O diálogo em questão envolvia Julio Grondona, então presidente da AFA (Associação de Futebol Argentino), morto em 2014, e Abel Gnecco, representante argentino no comitê de árbitros da Conmebol, e se dava em 17 de maio de 2013, dois dias depois de o Boca eliminar o Corinthians no Pacaembu.

Na conversa gravada, Gnecco relatava como havia sido a decisão pela escolha do juiz paraguaio. Ele conta que o acordo foi feito com Carlos Alarcón, representante paraguaio na Comissão de Árbitros da Conmebol que teria ligado para lhe oferecer Amarilla para apitar o duelo válido pela Libertadores.

A conversa era uma das 11 reveladas pelo programa de TV, que teve acesso às escutas usadas em uma investigação que começou em 2012 e teria investigado desde a sonegação de impostos em negociações de jogadores a manipulações no futebol.

Em 2017, um novo áudio foi vazado, revelando uma conversa entre o então presidente do Boca, Daniel Angelici, e Luis Segura, mandatário da AFA, em janeiro de 2015.

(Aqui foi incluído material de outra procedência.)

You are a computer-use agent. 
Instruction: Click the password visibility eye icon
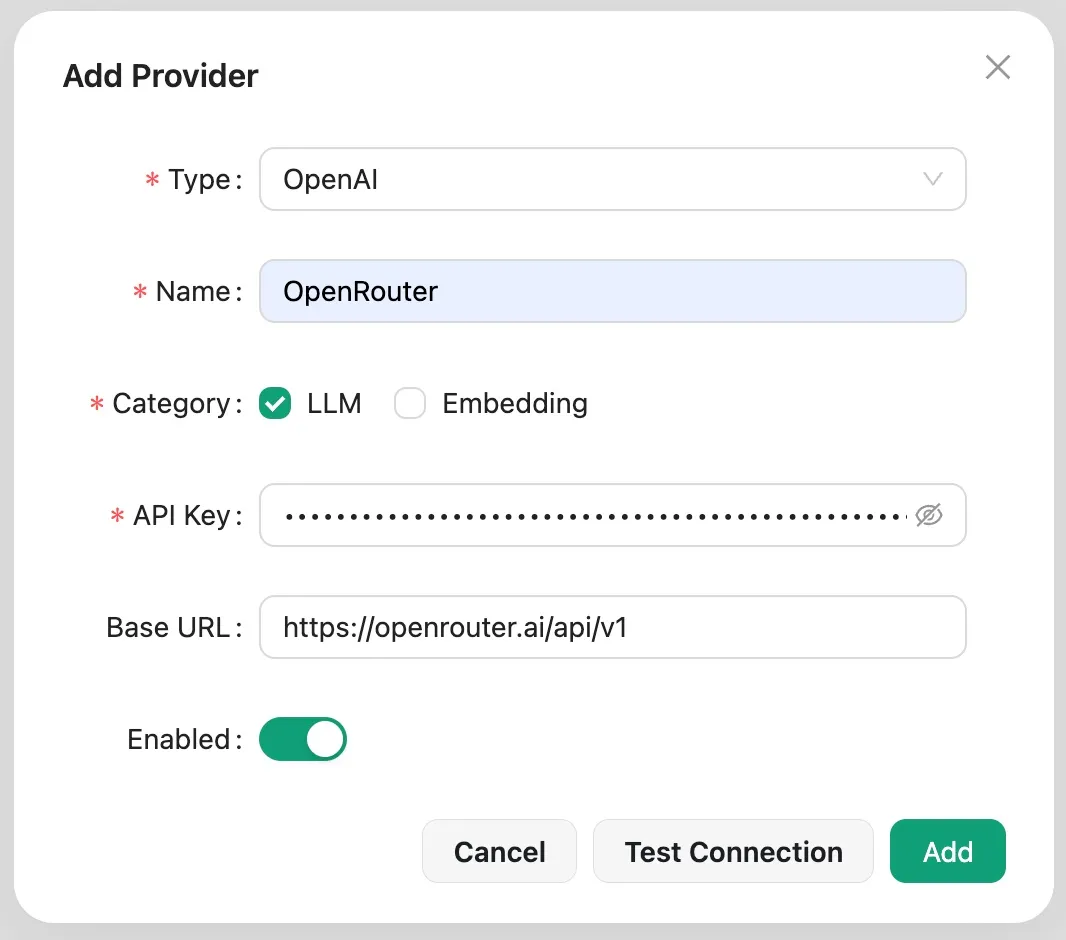point(929,515)
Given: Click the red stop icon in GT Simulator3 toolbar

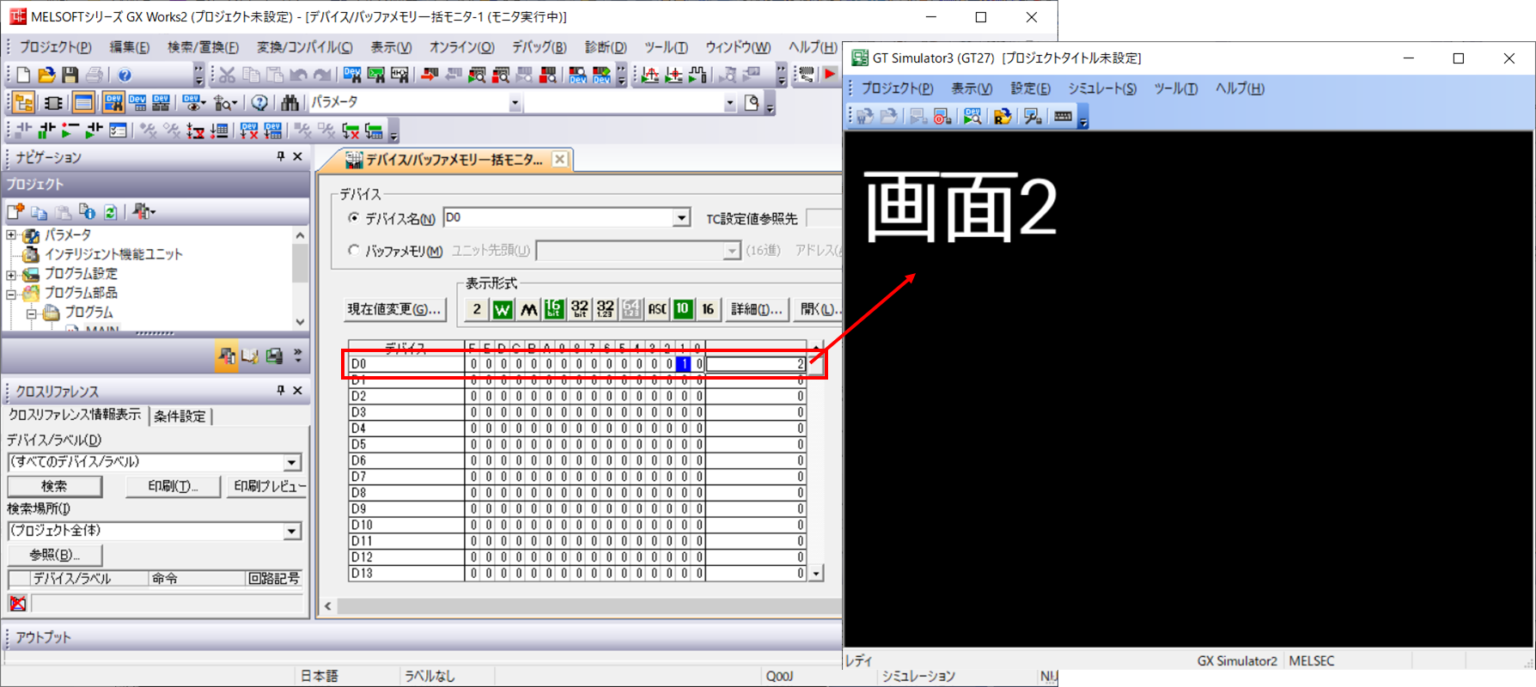Looking at the screenshot, I should pyautogui.click(x=940, y=115).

''Sou o torcedor número um do Boca. Vou me ocupar disso'', dizia o presidente da AFA na escuta levada ao ar pelo TyC Sports, canal de TV especializado em esportes na Argentina.

O acerto em questão era para um Boca x Vélez Sarsfield que decidiria o último representante argentino naquela Libertadores.

O Boca venceu o Vélez por 1 a 0, gol de Colazo, e o árbitro expulsou dois jogadores do Vélez, Grillo e Somoza.